Kimi is developed by Moonshot AI, a Chinese company headquartered in Beijing. This raises an immediate and material concern for privacy-conscious users: data processed through Kimi may be subject to Chinese cybersecurity and data sovereignty laws, including the Data Security Law (DSL) and the Personal Information Protection Law (PIPL), which can compel companies to share data with Chinese government authorities under certain conditions. For most casual users this may seem abstract, but for anyone handling proprietary business data, sensitive personal information, or confidential client material, this is a concrete risk that must be weighed seriously. Kimi's documentation is also primarily in Chinese, making independent privacy auditing difficult for non-Chinese-speaking users or compliance teams.

In practical terms: if you are a freelancer drafting personal blog posts or a student brainstorming ideas, the difference may feel negligible.

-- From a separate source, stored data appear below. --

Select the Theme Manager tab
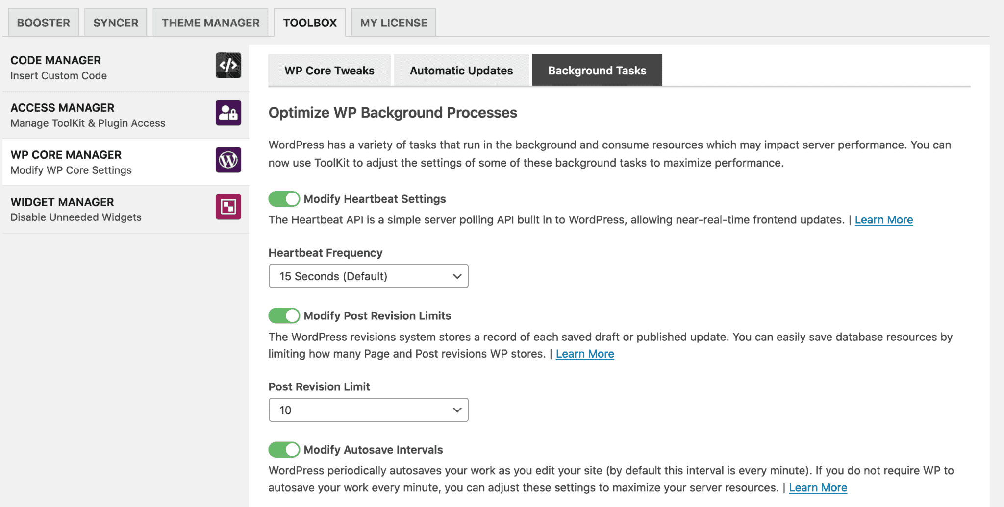 click(210, 23)
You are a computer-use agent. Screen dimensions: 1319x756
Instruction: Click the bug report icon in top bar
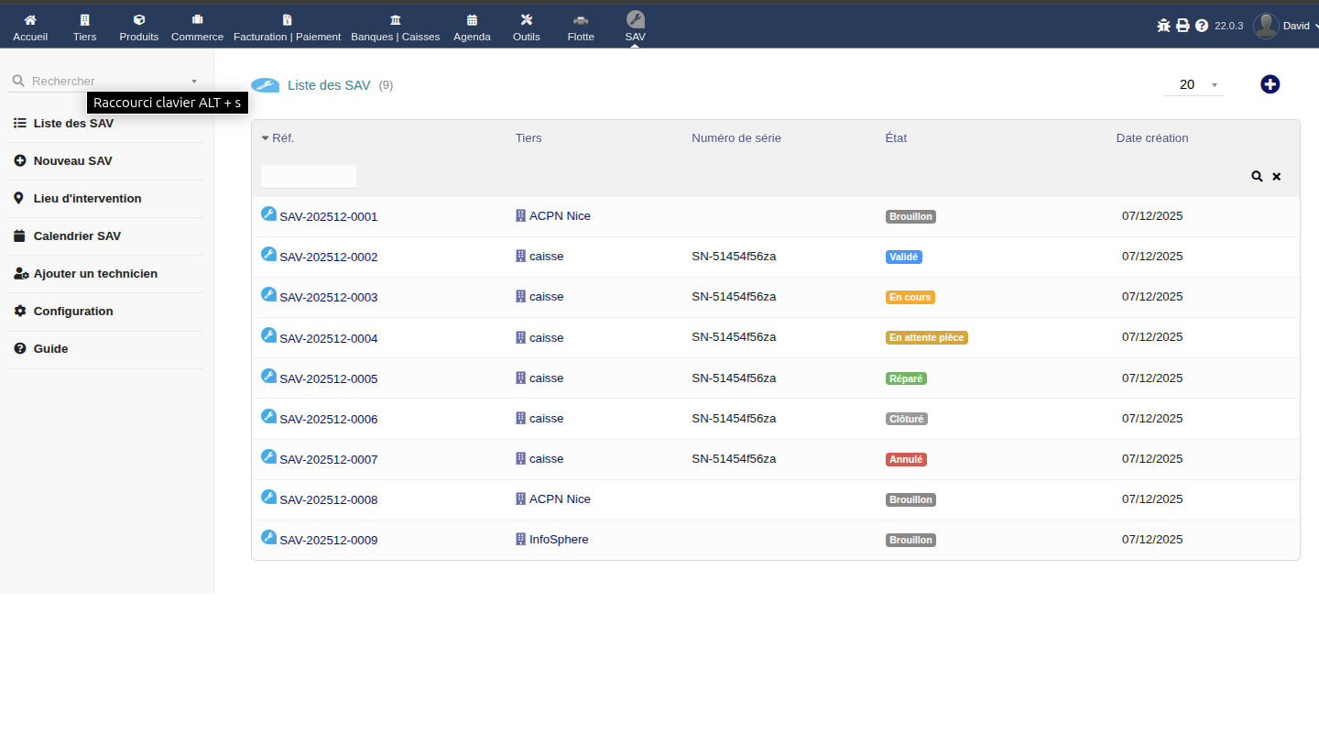[x=1163, y=26]
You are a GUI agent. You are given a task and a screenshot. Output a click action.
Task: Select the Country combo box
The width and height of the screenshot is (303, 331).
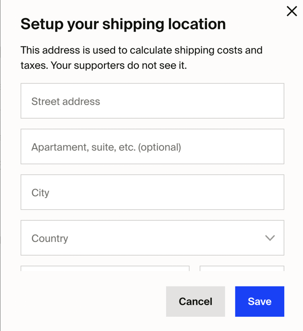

But if you are a lawyer reviewing case notes, a healthcare professional summarizing patient research, or a business analyst working with competitive intelligence, routing that data through a Chinese-jurisdiction AI service introduces risks that are hard to justify — regardless of how capable the model is.

Kimi's partially open-weight approach does offer some theoretical transparency into the model itself, but open weights do not translate into visibility over where your data goes or how it is stored.

Recommendation: For privacy-sensitive use cases, Claude is the clear choice. It offers a more established, auditable data governance framework, operates under recognizable Western legal standards, and provides enterprise-grade controls for organizations that need them. Kimi is a capable model, but its jurisdictional exposure makes it unsuitable for users where data confidentiality is non-negotiable.